**Fragmento facilitado**
---------------
Todos esos siglos y los que vendrían después pretendió resumirlos el Museo Arqueológico a partir, nada más y nada menos que de finales del setecientos, cuando comenzaron las excavaciones en los terrenos de Santiponce y los sucesivos hallazgos –entre ellos el de la estatua de Trajano– fueron siendo depositados en el Alcázar por Francisco de Bruna (allí la vio Moratín en su viaje a Andalucía).
Saltándonos las desventuras por las que pasó la arqueología hispalense y los expolios padecidos por Itálica y otros yacimientos (algunos de los cuales, efectuados en otra época por personas amantes de la antigüedad, puede que fueran operaciones de salvamento), el caso es que, por las razones delineadas al principio, el cerrado Museo de la Plaza de América alberga piezas de primerísima magnitud. No sólo las tan archiconocidas como poco puestas en valor esculturas de Trajano, Mercurio, Diana o Venus, o los magníficos mosaicos, no sólo el Tesoro del Carambolo (nunca expuesto de verdad sino en copia por falta de seguridad adecuada), el Bronce Carriazo, la Estela tartésica de Villamanrique o la Asterté fenicia sino otras mucho más antiguas: el ídolo de Morón y los dos de Valencina, que podrían ser tomados por obras de Brancusi, Picasso, Giacometti y algo que no tiene, ni de lejos, ningún espacio expositivo de este género y me refiero a las leyes en bronce.
---------------
**Material aportado**

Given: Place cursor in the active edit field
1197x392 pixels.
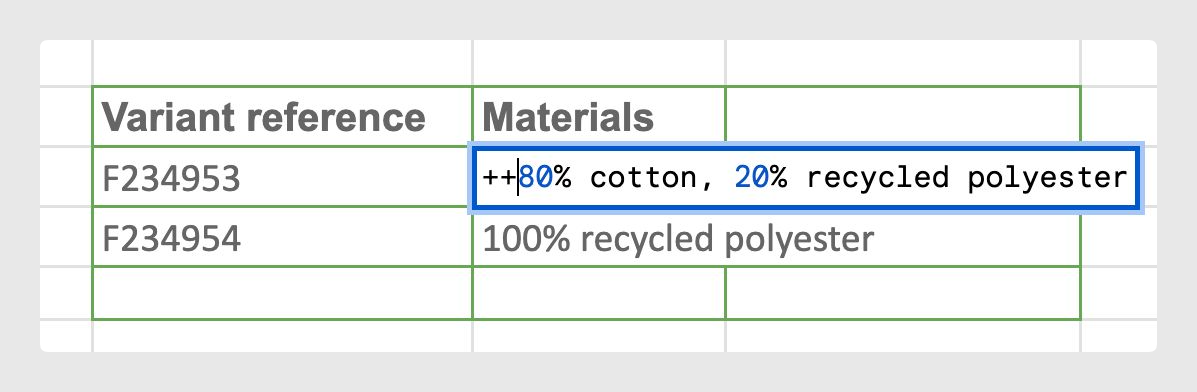Looking at the screenshot, I should tap(805, 178).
---------------
**Partes del ejercicio**
a - En el fragmento sobre el Museo Arqueológico, ¿quién fue llevando al Alcázar las piezas que se iban encontrando?
b - Reproduce sin cambios todo lo que va de "Todos esos siglos" hasta "viaje a Andalucía)." en el fragmento sobre el Museo Arqueológico.
c - Di si cada frase coincide con el fragmento sobre el Museo Arqueológico. Responde sí o no y copia las palabras del fragmento que lo deciden.
(i) El Tesoro del Carambolo se ha expuesto de verdad en el museo.
(ii) Las excavaciones en Santiponce empezaron a finales del setecientos.
(iii) El Museo de la Plaza de América está cerrado.
El material no tiene nada que ver con el fragmento.

**Respuestas por tarea**
a - Francisco de Bruna.

b -
Todos esos siglos y los que vendrían después pretendió resumirlos el Museo Arqueológico a partir, nada más y nada menos que de finales del setecientos, cuando comenzaron las excavaciones en los terrenos de Santiponce y los sucesivos hallazgos –entre ellos el de la estatua de Trajano– fueron siendo depositados en el Alcázar por Francisco de Bruna (allí la vio Moratín en su viaje a Andalucía).

c -
(i) No: "nunca expuesto de verdad sino en copia por falta de seguridad adecuada".
(ii) Sí: "de finales del setecientos, cuando comenzaron las excavaciones en los terrenos de Santiponce".
(iii) Sí: "el cerrado Museo de la Plaza de América".